Am Mittwoch haben die Spitzen von SPD, Grünen und FDP das Ergebnis ihrer wochenlangen Verhandlungen präsentiert: ihren 177 Seiten dicken Koalitionsvertrag. Damit ist klar, die noch geschäftsführende Große Koalition wird in Kürze von einer Ampel-Koalition abgelöst. Damit ist dann auch der Weg für eine neue Energiepolitik frei. Das Kürzel „PV“ ist dreimal enthalten, die Wörter „Photovoltaik“ und „Solaranlagen“ finden sich an genau zwei Stellen des Koalitionsvertrages. Dazu noch einmal die Erwähnung der „Solarenergie“.
Das ist doch eher bescheiden, dennoch haben sich SPD, Grüne und FDP auf einige wichtige Weichenstellungen geeinigt, die sich im Kapitel „Erneuerbare Energien“ befinden. So strebt die neue Regierung an, dass bis 2030 der Anteil der Erneuerbaren am Bruttostrombedarf auf 80 Prozent steigt, wobei sie von einem erhöhten Bedarf zwischen 680 und 750 Terawattstunden jährlich ausgehen. Entsprechend des Ziels sollen der Netzausbau geplant und die jährlichen Ausschreibungsmengen „dynamisch“ angepasst werden. Neben der Förderung über das EEG setzen die Ampelkoalitionäre dabei auf einen verstärkten förderfreien Zubau, dessen Instrumente wie langfristige Stromabnahmeverträge oder der europaweite Handel mit Herkunftsnachweisen gestärkt werden sollen. Auch der Strom aus ausgeförderten EEG-Anlagen solle stärker regional genutzt werden können.
Dem Koalitionsvertrag nach soll der künftige Photovoltaik-Zubau zudem beschleunigt werden. „Unser Ziel für den Ausbau der Photovoltaik (PV) sind circa 200 Gigawatt bis 2030“, heißt es im Koalitionsvertrag. Bisher lag das Ziel bei einer installierten Photovoltaik-Leistung von etwa 100 Gigawatt bis 2030. Die Verdoppelung bedeutet, dass in den kommenden neun Jahren etwa 140 Gigawatt an Photovoltaik in Deutschland zugebaut werden müssen. Das entspräche einem jährlichen Zubau von 15 Gigawatt und kratzt somit an der unteren Grenze der Ausbauszenarien, die seit Beginn des Jahres von Forschungsinstituten und Denkfabriken gefordert wurden. „Dazu beseitigen wir alle Hemmnisse, unter anderem werden wir Netzanschlüsse und die Zertifizierung beschleunigen, Vergütungssätze anpassen, die Ausschreibungspflicht für große Dachanlagen und die Deckel prüfen“, kündigten die Ampel-Koalitionäre an. „Auch innovative Solarenergie wie Agri- und Floating-PV werden wir stärken und die Ko-Nutzung ermöglichen.“ Dies liest sich in etwa wie die Wunschliste, die von Verbänden der Solarbranche in den vergangenen Wochen und Monaten immer wieder präsentiert wurde.

## [Aufgabe 1]
Stimmen die folgenden Aussagen mit dem Artikel zum Koalitionsvertrag der Ampel überein? Antworten Sie jeweils mit Ja oder Nein und zitieren Sie die entscheidende Stelle wörtlich: (a) Der Koalitionsvertrag umfasst 177 Seiten. (b) Das bisherige Ziel lag bei etwa 200 Gigawatt Photovoltaik-Leistung bis 2030. (c) Der Anteil der Erneuerbaren am Bruttostrombedarf soll bis 2030 auf 80 Prozent steigen.
## [Aufgabe 2]
Warum ist laut dem Artikel zum Koalitionsvertrag der Ampel der Weg für eine neue Energiepolitik frei? Erklären Sie das in ein bis drei Sätzen.
## [Aufgabe 3]
Führen Sie den Artikel zum Koalitionsvertrag der Ampel ab seinem letzten Satz weiter.

## [Vorliegende Daten]
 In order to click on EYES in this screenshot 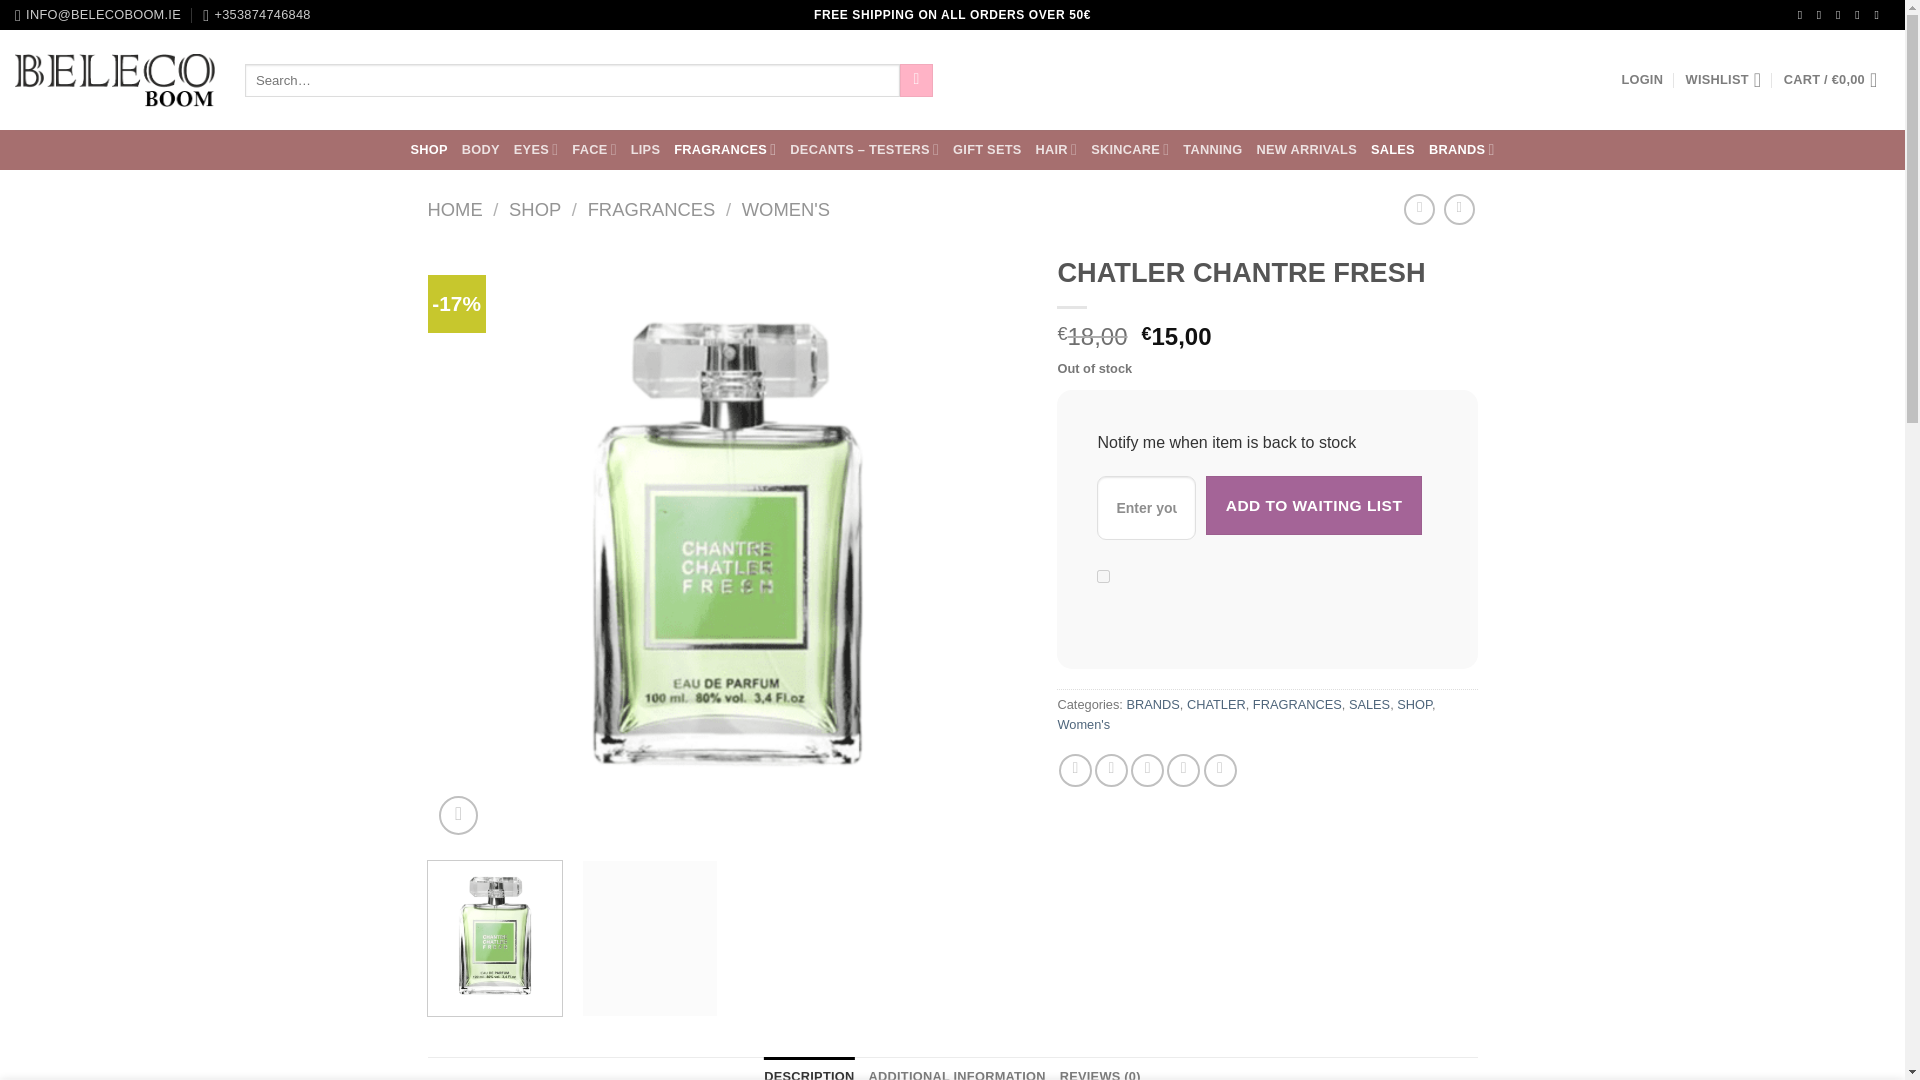, I will do `click(536, 148)`.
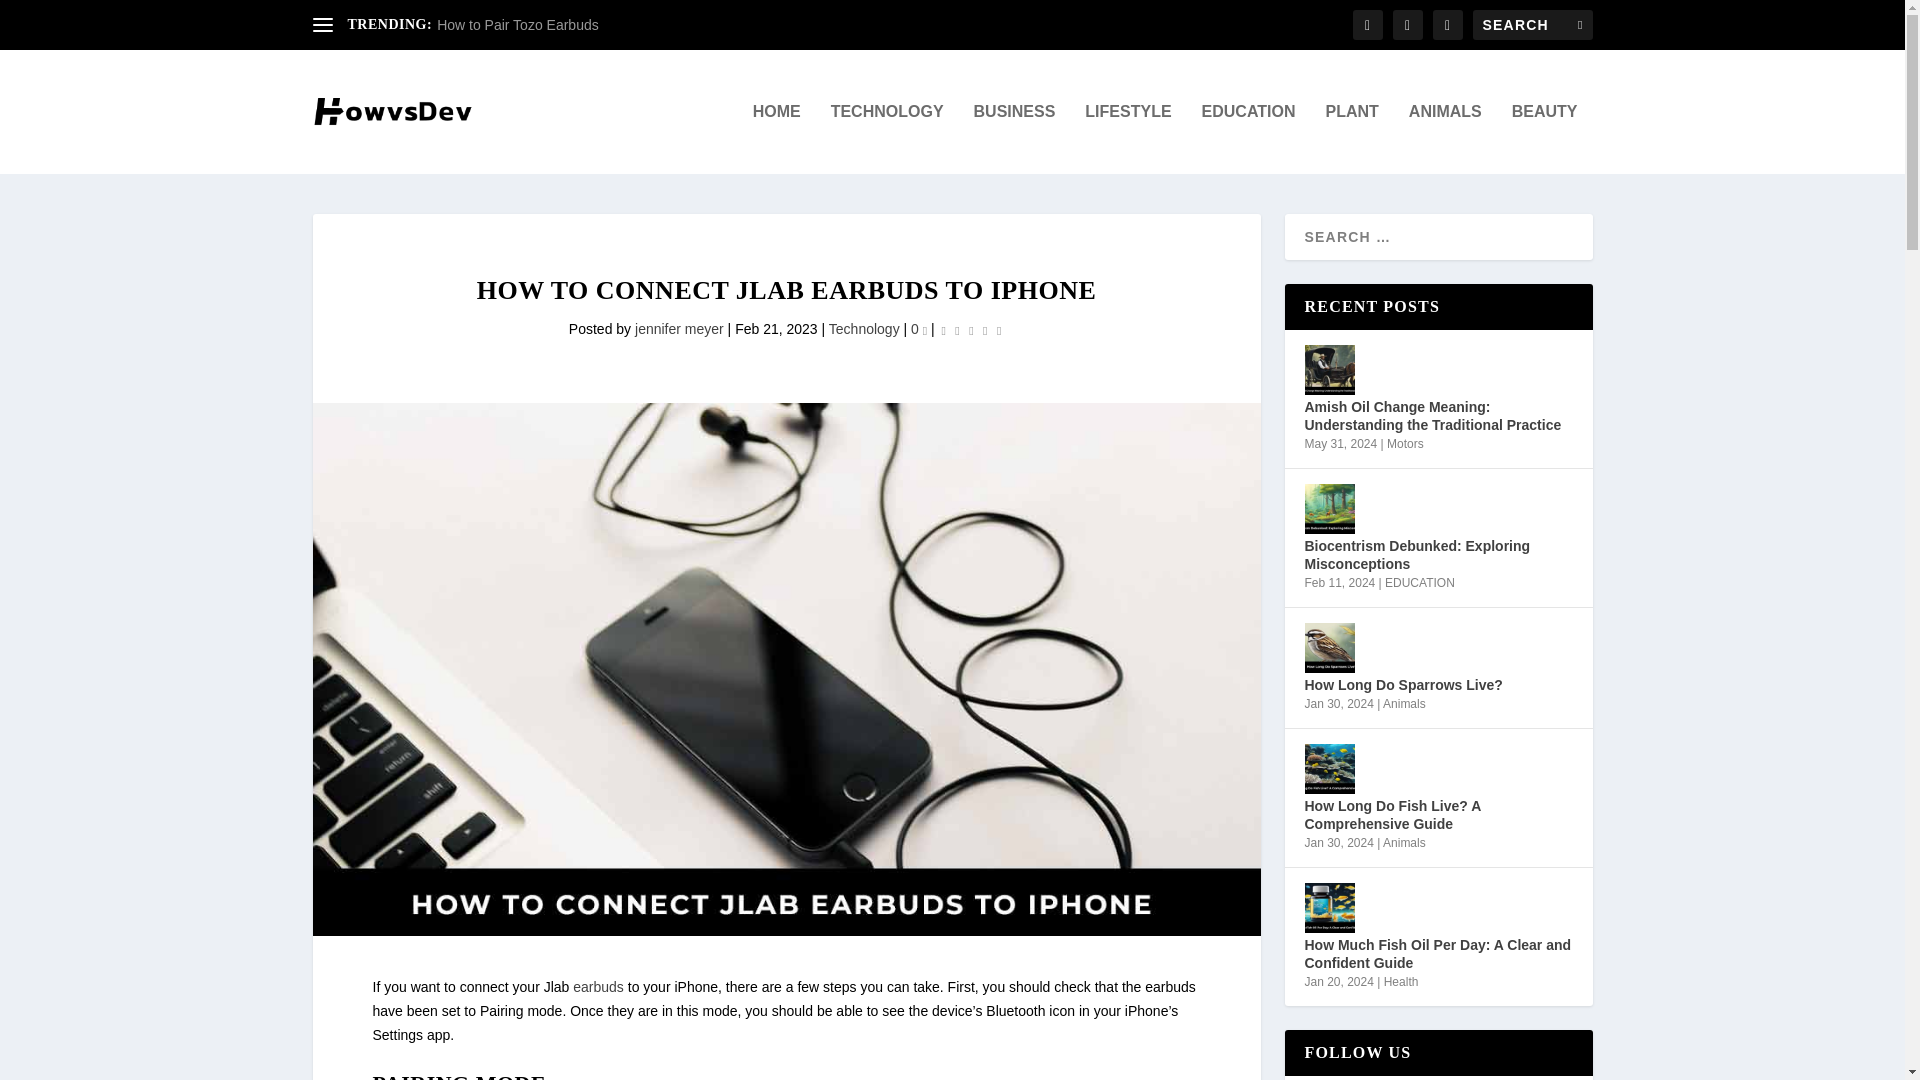 The width and height of the screenshot is (1920, 1080). What do you see at coordinates (1545, 138) in the screenshot?
I see `BEAUTY` at bounding box center [1545, 138].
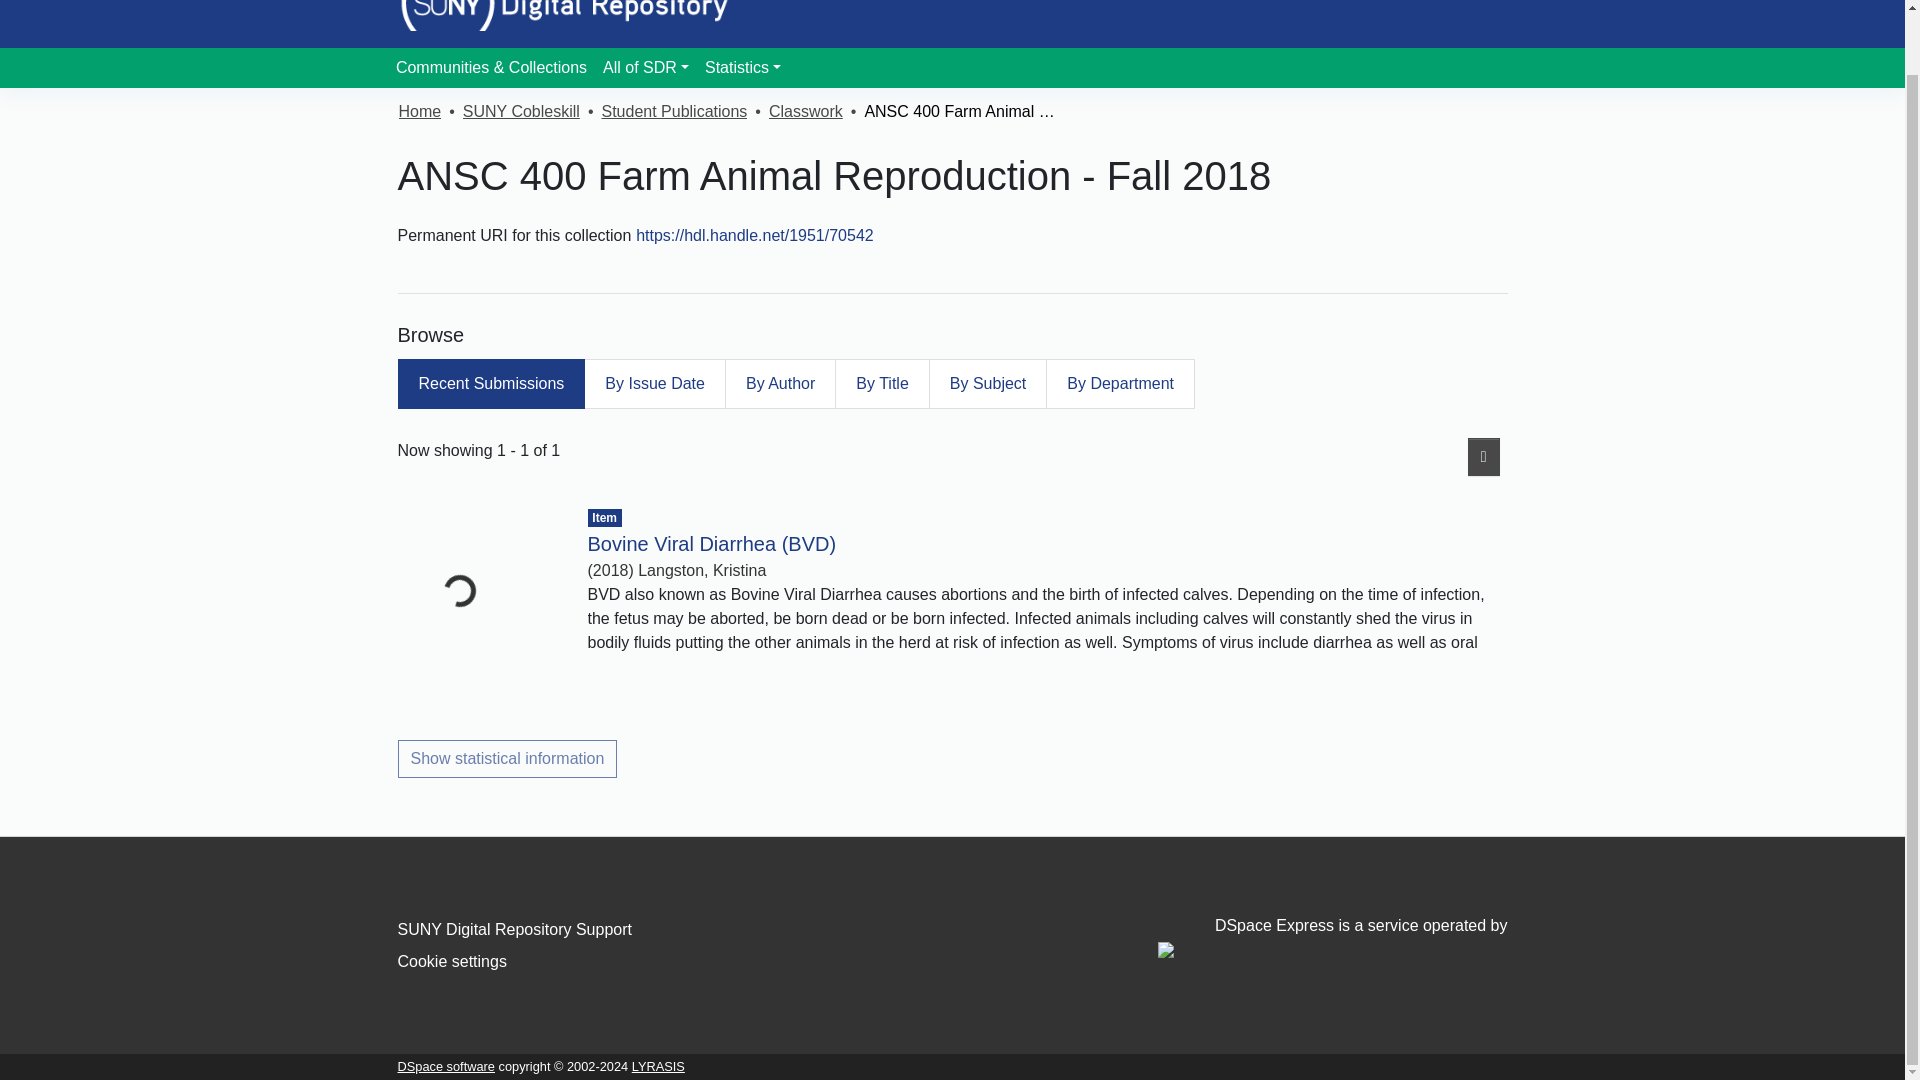 This screenshot has height=1080, width=1920. Describe the element at coordinates (806, 112) in the screenshot. I see `Classwork` at that location.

## [Lösung 1]
(a) Ja: „ihren 177 Seiten dicken Koalitionsvertrag“
(b) Nein: „Bisher lag das Ziel bei einer installierten Photovoltaik-Leistung von etwa 100 Gigawatt bis 2030.“
(c) Ja: „dass bis 2030 der Anteil der Erneuerbaren am Bruttostrombedarf auf 80 Prozent steigt“

## [Lösung 2]
Mit dem vorgestellten Koalitionsvertrag steht fest, dass die noch geschäftsführende Große Koalition in Kürze von einer Ampel-Koalition abgelöst wird. Damit ist auch der Weg für eine neue Energiepolitik frei.

## [Lösung 3]
Ebenfalls enthalten ist die Solarpflicht, auf die sich SPD, Grüne und FDP bereits vor einiger Zeit verständigt hatten. „Alle geeigneten Dachflächen sollen künftig für die Solarenergie genutzt werden. Bei gewerblichen Neubauten soll dies verpflichtend, bei privaten Neubauten soll es die Regel werden“, heißt es im Koalitionsvertrag. „Bürokratische Hürden werden wir abbauen und Wege eröffnen, um private Bauherren finanziell und administrativ nicht zu überfordern. Wir sehen darin auch ein Konjunkturprogramm für Mittelstand und Handwerk.“
Zudem kündigen die Koalitionäre an, alle Planungs- und Genehmigungsverfahren für erneuerbare Energien beschleunigen zu wollen, da diese im öffentlichen Interesse lägen und der Versorgungssicherheit dienten. Bis zum Erreichen der Klimaneutralität solle zudem der Vorrang für Erneuerbare bestehen bleiben. SPD, Grüne und FDP wollen auch dafür sorgen, dass Kommunen von Windenergieanlagen und größeren Photovoltaik-Freiflächenanlagen auf ihrem Gebiet „finanziell angemessen profitieren“ können. „Wir werden noch im ersten Halbjahr 2022 gemeinsam mit Bund, Ländern und Kommunen alle notwendigen Maßnahmen anstoßen, um das gemeinsame Ziel eines beschleunigten Erneuerbaren-Ausbaus und die Bereitstellung der dafür notwendigen Flächen zu organisieren“, so die Parteien in ihrem Koalitionsvertrag weiter.
Stärkung von „Bürger-Energie“
Darüber hinaus sind im Koalitionsvertrag noch weitere Elemente vorgesehen, die auch die Photovoltaik tangieren. So soll „Bürger-Energie“ gestärkt werden, in dem die Rahmenbedingungen innerhalb des europarechtlichen Möglichen verbessert werden. Zudem sollen De-minimis-Regelungen als Beitrag zum Bürokratieabbau ausgeschöpft werden. Mit der Novellierung des Steuer-, Abgaben- und Umlagensystems wollen die künftigen Koalitionäre die Förderung von Mieterstrom- und Quartierskonzepten vereinfachen und stärken.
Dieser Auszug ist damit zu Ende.